▶ _Task requirements_
Make an exact copy of the entries below, with all images left out.

▶ _Data to examine_
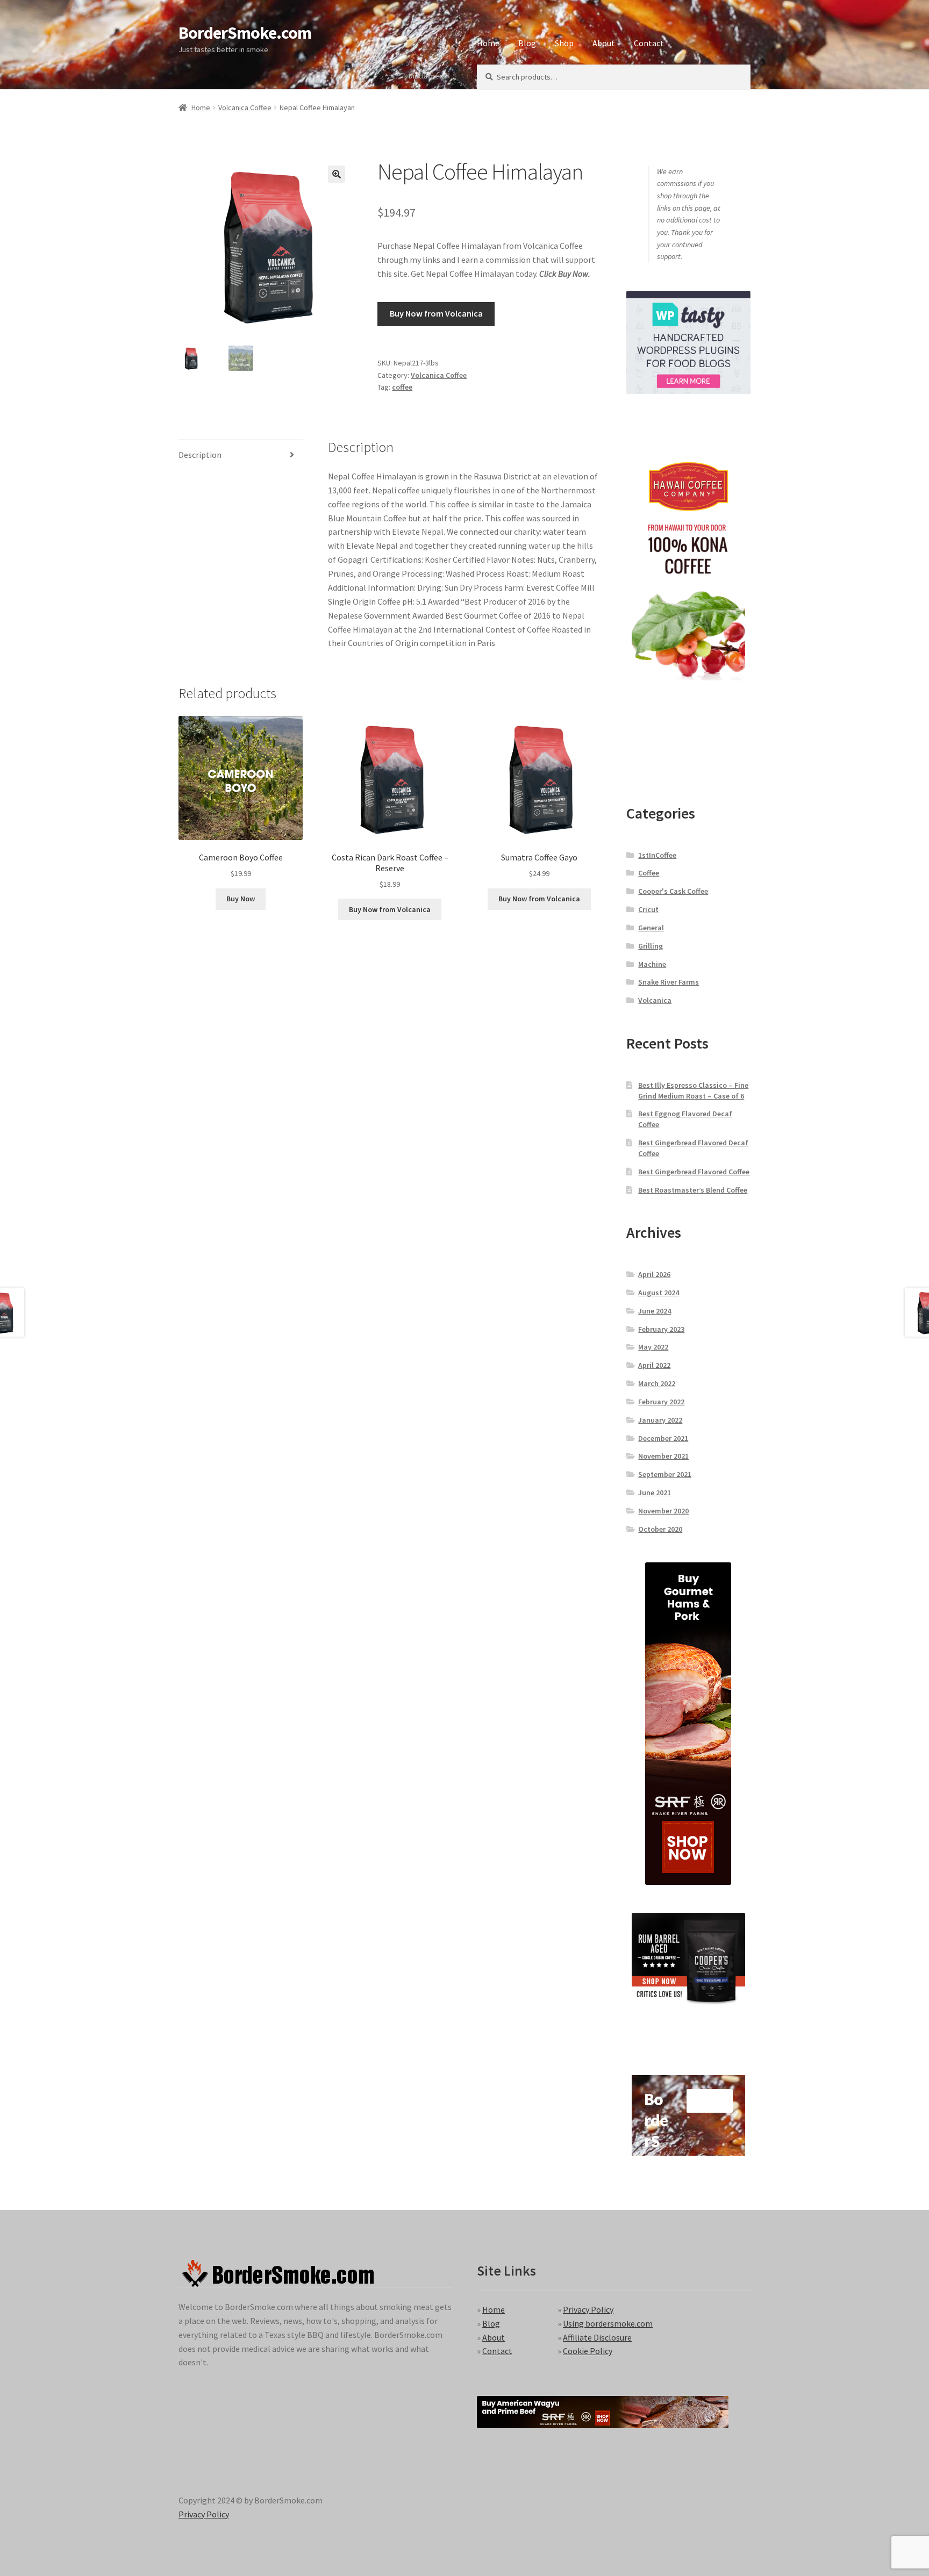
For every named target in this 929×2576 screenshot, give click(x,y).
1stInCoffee (657, 855)
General (651, 927)
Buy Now (240, 898)
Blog (527, 43)
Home (488, 43)
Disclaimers (427, 76)
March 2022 (656, 1383)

▶ _Reply_
For every named target in this 929×2576 screenshot, give click(x,y).
1stInCoffee (657, 855)
General (651, 927)
Buy Now (240, 898)
Blog (527, 43)
Home (488, 43)
Disclaimers (427, 76)
March 2022 (656, 1383)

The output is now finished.